ASSIGNMENT | Write the data below out again, exactly as each line reads.

Collected data entries |
※ ※ ※

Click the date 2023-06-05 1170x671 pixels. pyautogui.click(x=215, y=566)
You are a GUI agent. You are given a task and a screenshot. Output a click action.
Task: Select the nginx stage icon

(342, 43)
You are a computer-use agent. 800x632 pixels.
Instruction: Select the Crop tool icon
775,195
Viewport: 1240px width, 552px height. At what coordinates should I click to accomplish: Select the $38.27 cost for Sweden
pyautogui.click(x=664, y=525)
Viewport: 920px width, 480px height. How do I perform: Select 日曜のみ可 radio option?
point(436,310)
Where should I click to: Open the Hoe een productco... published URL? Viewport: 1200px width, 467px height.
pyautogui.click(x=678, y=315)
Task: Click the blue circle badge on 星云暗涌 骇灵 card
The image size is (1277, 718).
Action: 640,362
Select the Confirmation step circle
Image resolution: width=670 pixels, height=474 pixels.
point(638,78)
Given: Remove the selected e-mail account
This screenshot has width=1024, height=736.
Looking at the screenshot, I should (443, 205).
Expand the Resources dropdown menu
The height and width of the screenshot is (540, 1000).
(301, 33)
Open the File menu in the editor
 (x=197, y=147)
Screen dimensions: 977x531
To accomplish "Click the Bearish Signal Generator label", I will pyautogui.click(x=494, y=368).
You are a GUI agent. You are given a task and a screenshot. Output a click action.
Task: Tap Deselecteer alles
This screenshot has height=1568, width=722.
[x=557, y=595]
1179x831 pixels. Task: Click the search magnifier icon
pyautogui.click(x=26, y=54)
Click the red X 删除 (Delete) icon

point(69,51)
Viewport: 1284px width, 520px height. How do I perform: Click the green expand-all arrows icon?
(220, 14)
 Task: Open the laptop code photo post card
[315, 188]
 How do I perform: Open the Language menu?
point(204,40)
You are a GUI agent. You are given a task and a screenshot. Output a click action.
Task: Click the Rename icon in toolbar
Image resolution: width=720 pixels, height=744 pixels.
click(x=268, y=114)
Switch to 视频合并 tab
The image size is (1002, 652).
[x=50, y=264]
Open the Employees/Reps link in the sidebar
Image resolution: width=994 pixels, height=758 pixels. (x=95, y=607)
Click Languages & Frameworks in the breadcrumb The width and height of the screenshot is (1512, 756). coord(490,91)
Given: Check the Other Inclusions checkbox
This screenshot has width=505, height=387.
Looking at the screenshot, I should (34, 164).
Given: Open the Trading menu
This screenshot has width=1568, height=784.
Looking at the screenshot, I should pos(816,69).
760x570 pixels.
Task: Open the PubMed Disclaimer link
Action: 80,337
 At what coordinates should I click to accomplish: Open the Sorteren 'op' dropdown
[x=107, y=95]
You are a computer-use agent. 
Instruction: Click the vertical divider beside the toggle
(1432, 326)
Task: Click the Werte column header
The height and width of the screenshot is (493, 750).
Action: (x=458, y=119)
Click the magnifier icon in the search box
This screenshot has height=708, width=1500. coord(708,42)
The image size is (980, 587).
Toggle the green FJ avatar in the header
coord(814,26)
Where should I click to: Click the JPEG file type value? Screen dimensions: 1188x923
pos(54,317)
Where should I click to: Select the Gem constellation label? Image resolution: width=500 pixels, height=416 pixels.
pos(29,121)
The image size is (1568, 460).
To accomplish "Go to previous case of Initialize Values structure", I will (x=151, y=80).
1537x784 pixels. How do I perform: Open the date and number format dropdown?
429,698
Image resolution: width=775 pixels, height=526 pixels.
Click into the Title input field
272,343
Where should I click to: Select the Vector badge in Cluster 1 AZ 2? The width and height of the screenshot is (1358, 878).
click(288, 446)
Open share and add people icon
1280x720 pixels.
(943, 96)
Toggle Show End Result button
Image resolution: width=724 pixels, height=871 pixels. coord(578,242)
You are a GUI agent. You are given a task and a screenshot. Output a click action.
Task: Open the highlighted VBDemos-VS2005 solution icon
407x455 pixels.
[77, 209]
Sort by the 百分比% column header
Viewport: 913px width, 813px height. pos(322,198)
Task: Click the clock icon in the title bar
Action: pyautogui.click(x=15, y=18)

※ ※ ※

REPLY TO THE TASK |
Click the date 2023-06-05 1170x671 pixels. pyautogui.click(x=215, y=566)
You are a GUI agent. You are given a task and a screenshot. Output a click action.
Task: Select the nginx stage icon

(342, 43)
You are a computer-use agent. 800x632 pixels.
Instruction: Select the Crop tool icon
775,195
Viewport: 1240px width, 552px height. At what coordinates should I click to accomplish: Select the $38.27 cost for Sweden
pyautogui.click(x=664, y=525)
Viewport: 920px width, 480px height. How do I perform: Select 日曜のみ可 radio option?
point(436,310)
Where should I click to: Open the Hoe een productco... published URL? Viewport: 1200px width, 467px height.
pyautogui.click(x=678, y=315)
Task: Click the blue circle badge on 星云暗涌 骇灵 card
The image size is (1277, 718).
Action: 640,362
Select the Confirmation step circle
Image resolution: width=670 pixels, height=474 pixels.
point(638,78)
Given: Remove the selected e-mail account
This screenshot has width=1024, height=736.
Looking at the screenshot, I should (443, 205).
Expand the Resources dropdown menu
The height and width of the screenshot is (540, 1000).
(301, 33)
Open the File menu in the editor
 (x=197, y=147)
Screen dimensions: 977x531
To accomplish "Click the Bearish Signal Generator label", I will pyautogui.click(x=494, y=368).
You are a GUI agent. You are given a task and a screenshot. Output a click action.
Task: Tap Deselecteer alles
This screenshot has height=1568, width=722.
[x=557, y=595]
1179x831 pixels. Task: Click the search magnifier icon
pyautogui.click(x=26, y=54)
Click the red X 删除 (Delete) icon

point(69,51)
Viewport: 1284px width, 520px height. How do I perform: Click the green expand-all arrows icon?
(220, 14)
 Task: Open the laptop code photo post card
[315, 188]
 How do I perform: Open the Language menu?
point(204,40)
You are a GUI agent. You are given a task and a screenshot. Output a click action.
Task: Click the Rename icon in toolbar
Image resolution: width=720 pixels, height=744 pixels.
click(x=268, y=114)
Switch to 视频合并 tab
The image size is (1002, 652).
[x=50, y=264]
Open the Employees/Reps link in the sidebar
Image resolution: width=994 pixels, height=758 pixels. (x=95, y=607)
Click Languages & Frameworks in the breadcrumb The width and height of the screenshot is (1512, 756). coord(490,91)
Given: Check the Other Inclusions checkbox
This screenshot has width=505, height=387.
Looking at the screenshot, I should (34, 164).
Given: Open the Trading menu
This screenshot has width=1568, height=784.
Looking at the screenshot, I should pos(816,69).
760x570 pixels.
Task: Open the PubMed Disclaimer link
Action: 80,337
 At what coordinates should I click to accomplish: Open the Sorteren 'op' dropdown
[x=107, y=95]
You are a computer-use agent. 
Instruction: Click the vertical divider beside the toggle
(1432, 326)
Task: Click the Werte column header
The height and width of the screenshot is (493, 750).
Action: (x=458, y=119)
Click the magnifier icon in the search box
This screenshot has height=708, width=1500. coord(708,42)
The image size is (980, 587).
Toggle the green FJ avatar in the header
coord(814,26)
Where should I click to: Click the JPEG file type value? Screen dimensions: 1188x923
pos(54,317)
Where should I click to: Select the Gem constellation label? Image resolution: width=500 pixels, height=416 pixels.
pos(29,121)
The image size is (1568, 460).
To accomplish "Go to previous case of Initialize Values structure", I will (x=151, y=80).
1537x784 pixels. How do I perform: Open the date and number format dropdown?
429,698
Image resolution: width=775 pixels, height=526 pixels.
Click into the Title input field
272,343
Where should I click to: Select the Vector badge in Cluster 1 AZ 2? The width and height of the screenshot is (1358, 878).
click(288, 446)
Open share and add people icon
1280x720 pixels.
(943, 96)
Toggle Show End Result button
Image resolution: width=724 pixels, height=871 pixels. coord(578,242)
You are a GUI agent. You are given a task and a screenshot. Output a click action.
Task: Open the highlighted VBDemos-VS2005 solution icon
407x455 pixels.
[77, 209]
Sort by the 百分比% column header
Viewport: 913px width, 813px height. pos(322,198)
Task: Click the clock icon in the title bar
Action: pyautogui.click(x=15, y=18)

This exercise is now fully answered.